Donald C. Orr was an American football player and official. He was born in Miami, Florida.

Vanderbilt University
Orr was a prominent quarterback for the Vanderbilt Commodores football teams of Vanderbilt University.

1955

Orr led Vanderbilt to its first bowl victory by defeating Auburn 25 to 13 in the 1955 Gator Bowl. He was selected Vanderbilt's MVP of the game, and received a standing ovation upon getting the award. Vandy's first two scores were a pass Orr to Joe Stephenson and a run by Orr respectively.

NFL draft
He was drafted by the Chicago Bears in 26th round of the 1956 NFL Draft; but he never talked to the team.

Official
Orr was a prominent National Football League (NFL) official for 25 seasons, from 1971 through 1995, serving as a field judge in three Super Bowls.

[Listed entries]
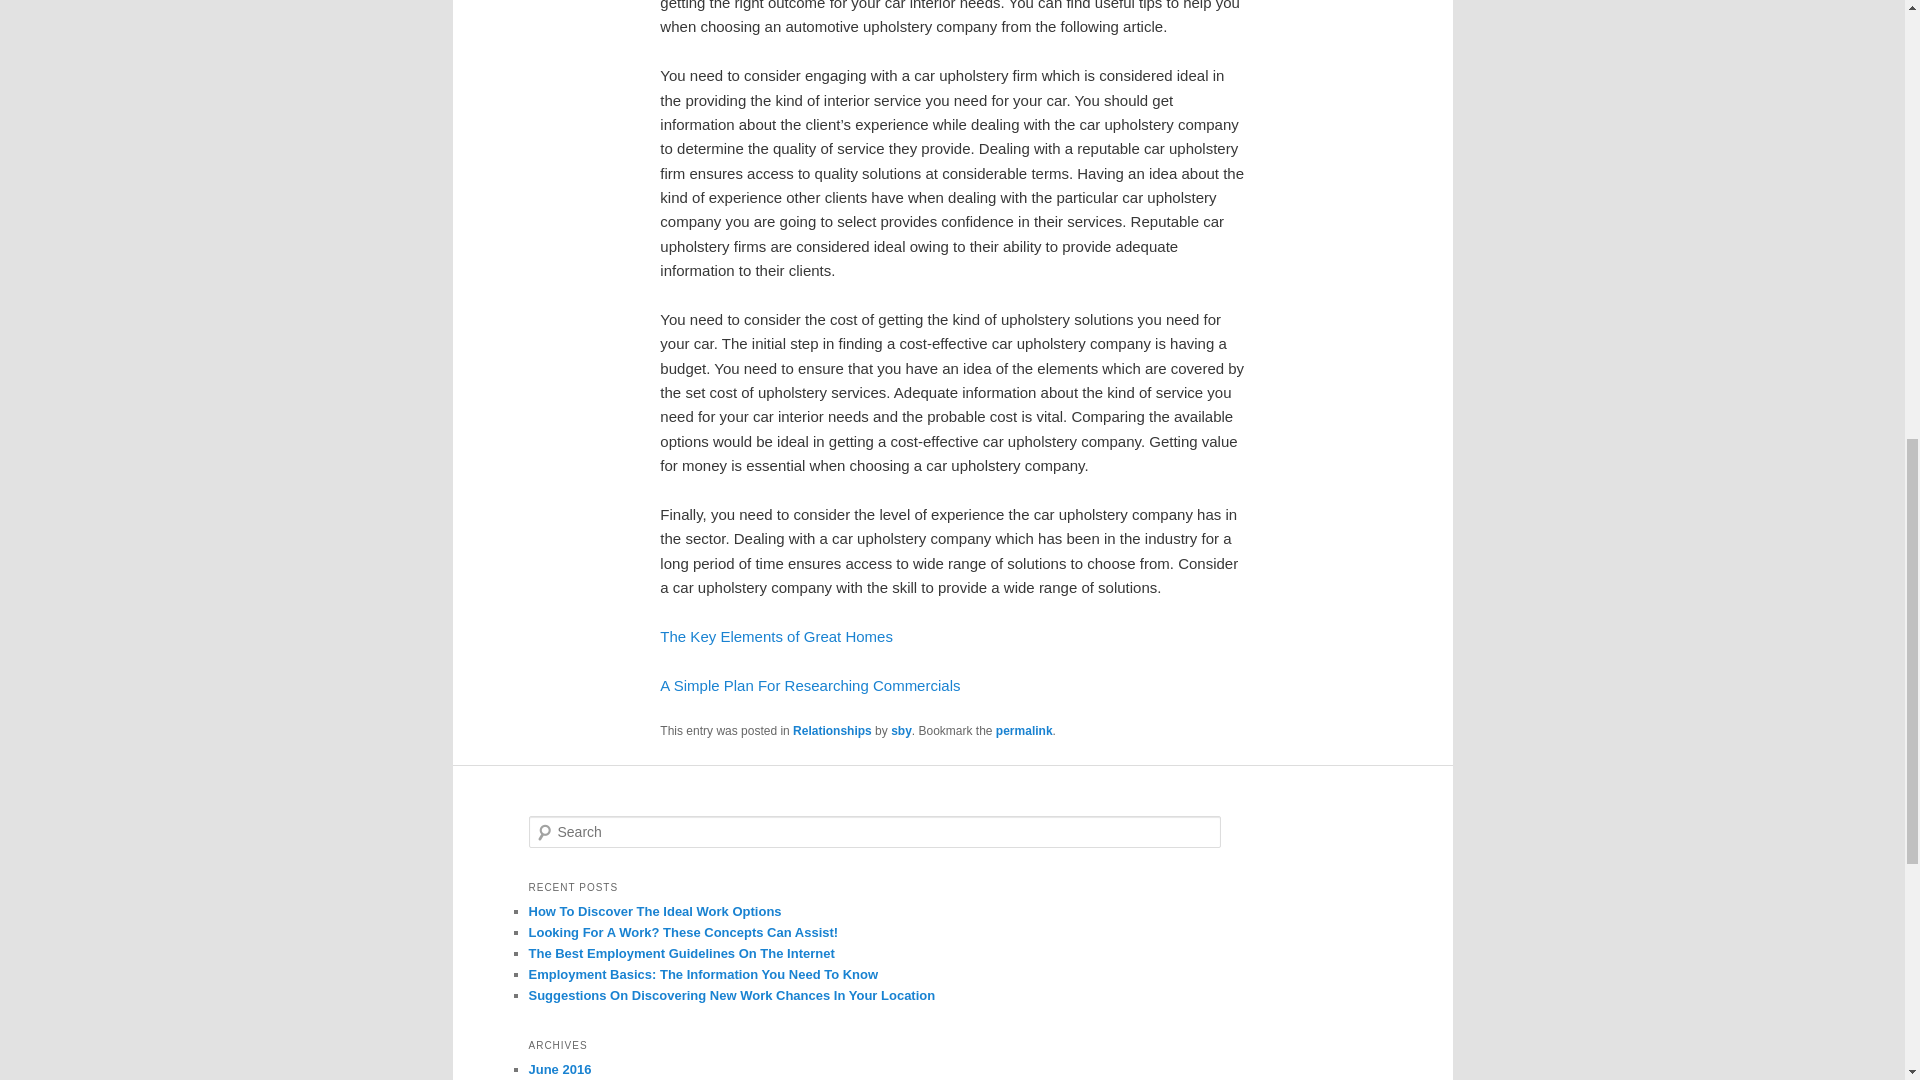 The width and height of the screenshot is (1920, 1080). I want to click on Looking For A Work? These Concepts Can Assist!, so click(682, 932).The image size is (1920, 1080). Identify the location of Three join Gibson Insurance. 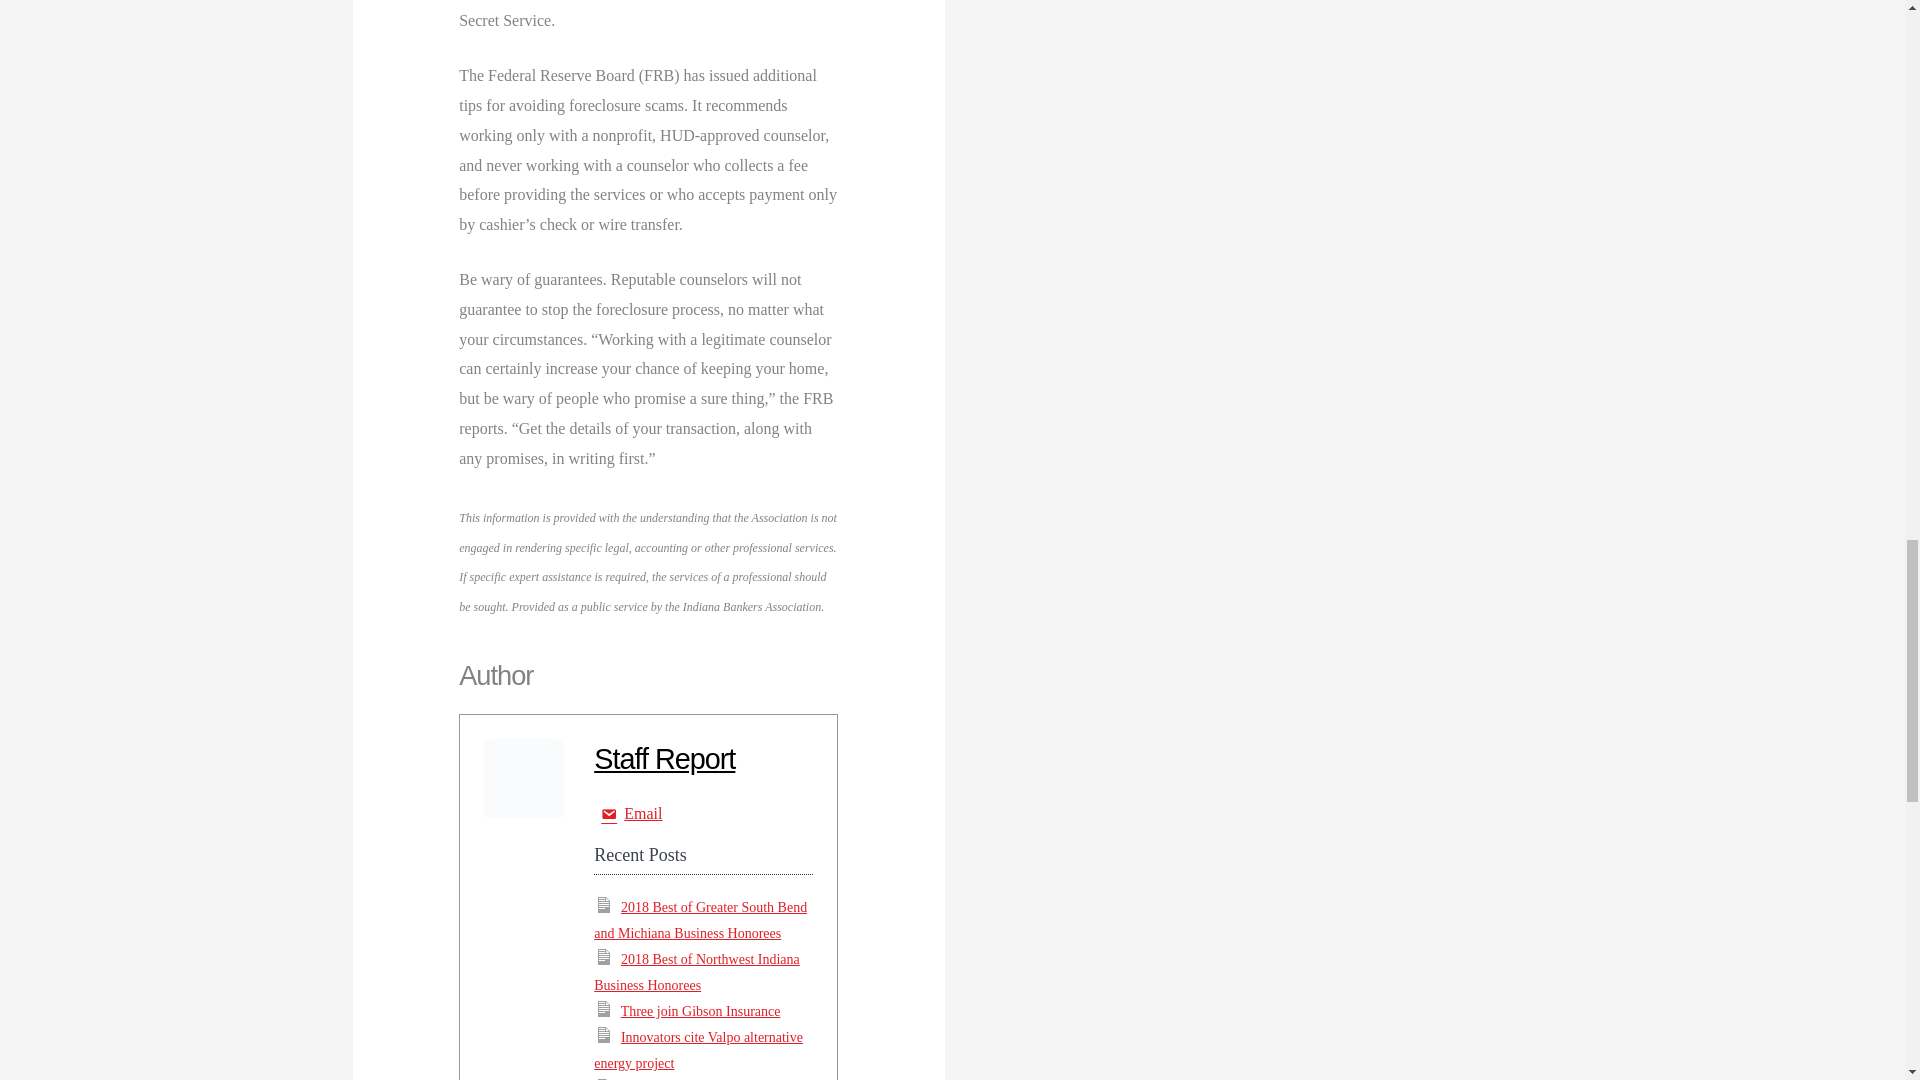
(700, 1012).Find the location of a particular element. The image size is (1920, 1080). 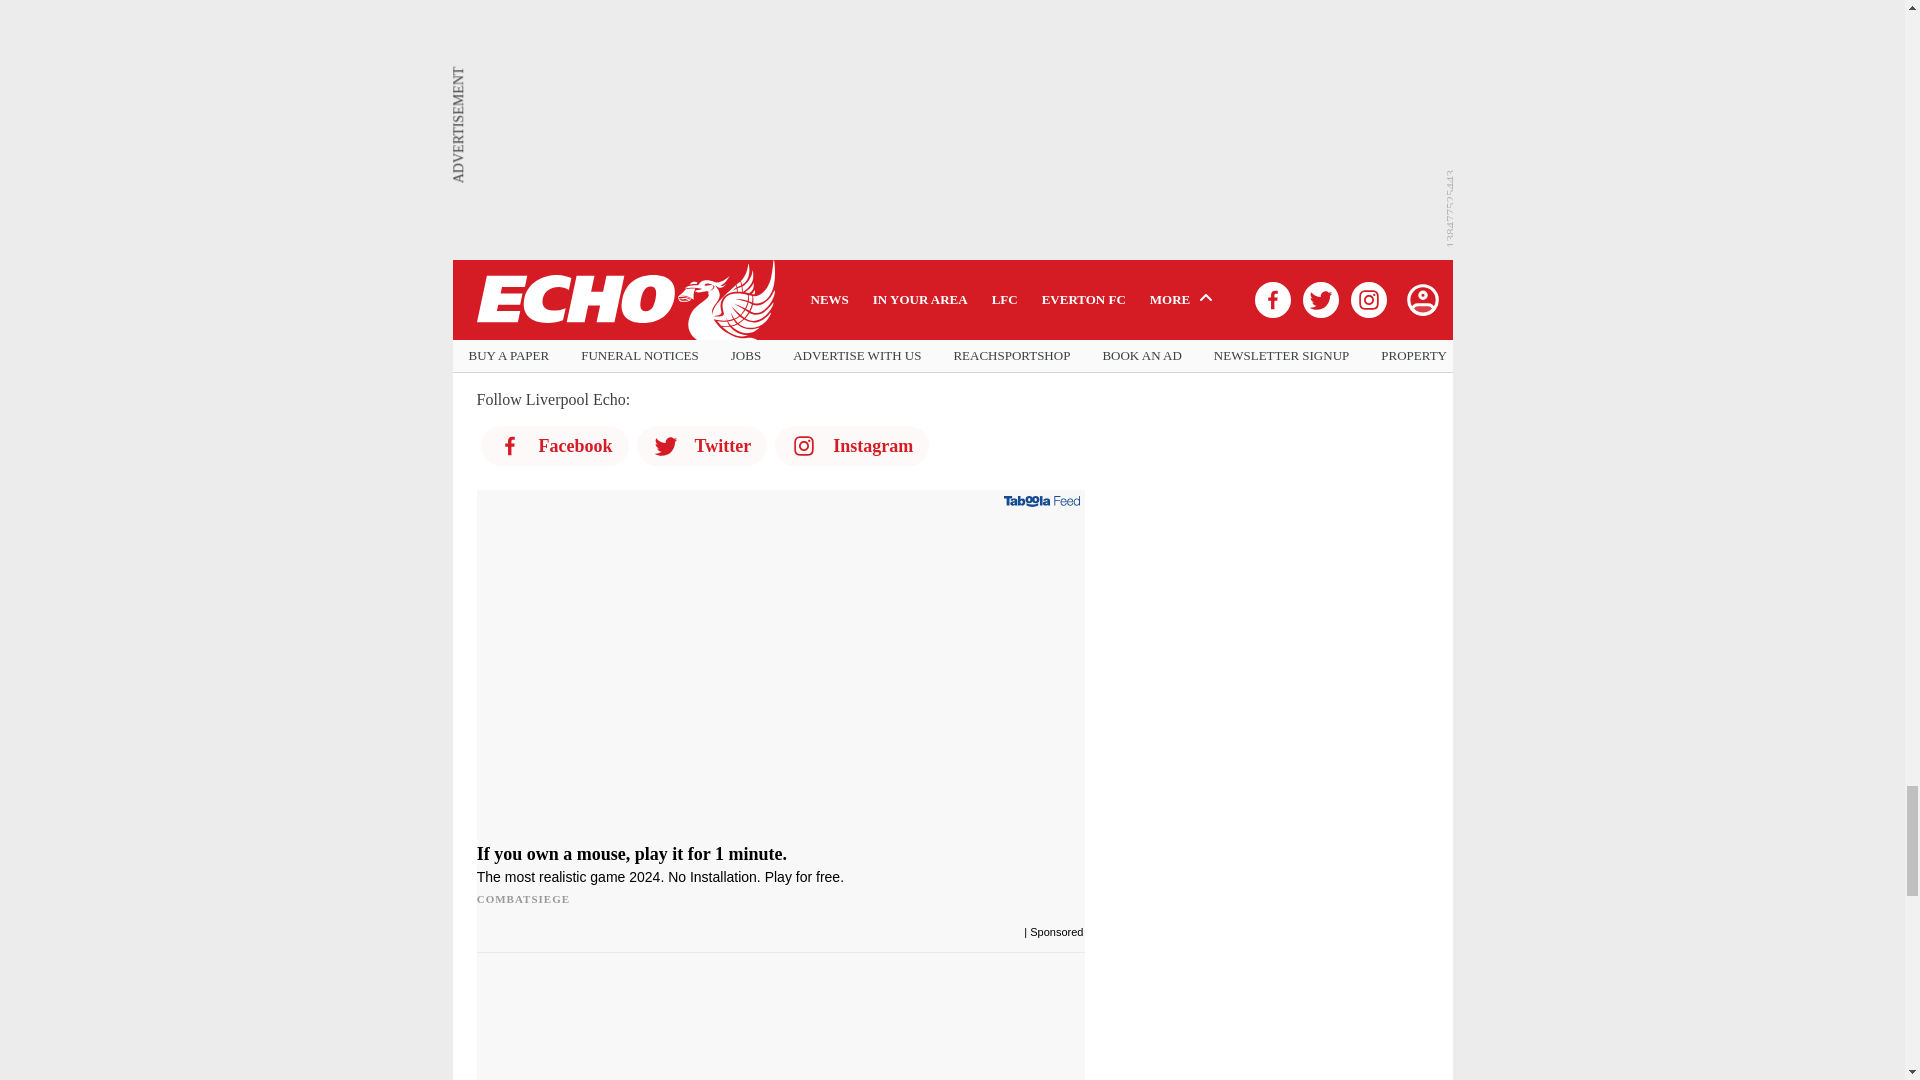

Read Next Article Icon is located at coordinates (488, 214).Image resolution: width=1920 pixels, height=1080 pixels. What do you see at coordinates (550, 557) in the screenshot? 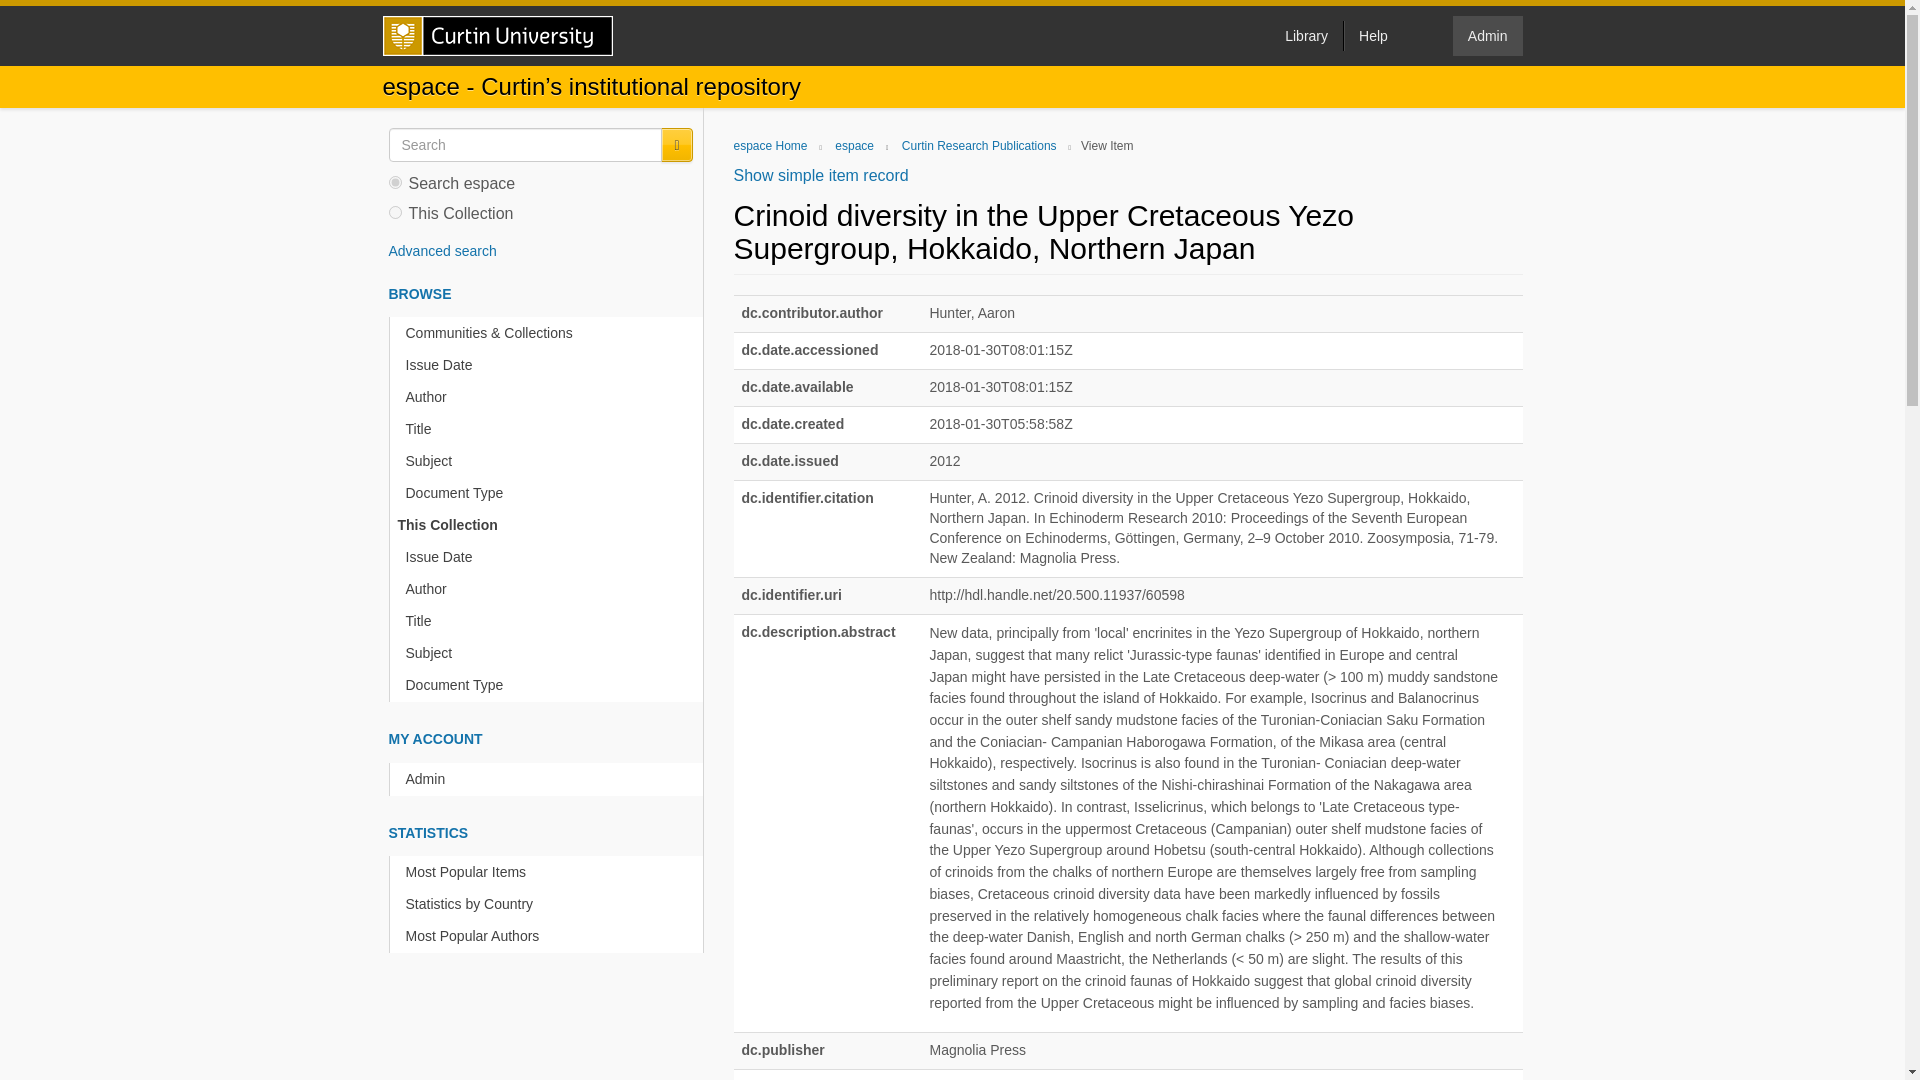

[Short exercise] Write out the stretch of the Donald C. Orr text from "Orr led Vanderbilt" through "by Orr respectively.", word for word. The records are unrelated to the Donald C. Orr text and stand on their own.

[Result of this task]
Orr led Vanderbilt to its first bowl victory by defeating Auburn 25 to 13 in the 1955 Gator Bowl. He was selected Vanderbilt's MVP of the game, and received a standing ovation upon getting the award. Vandy's first two scores were a pass Orr to Joe Stephenson and a run by Orr respectively.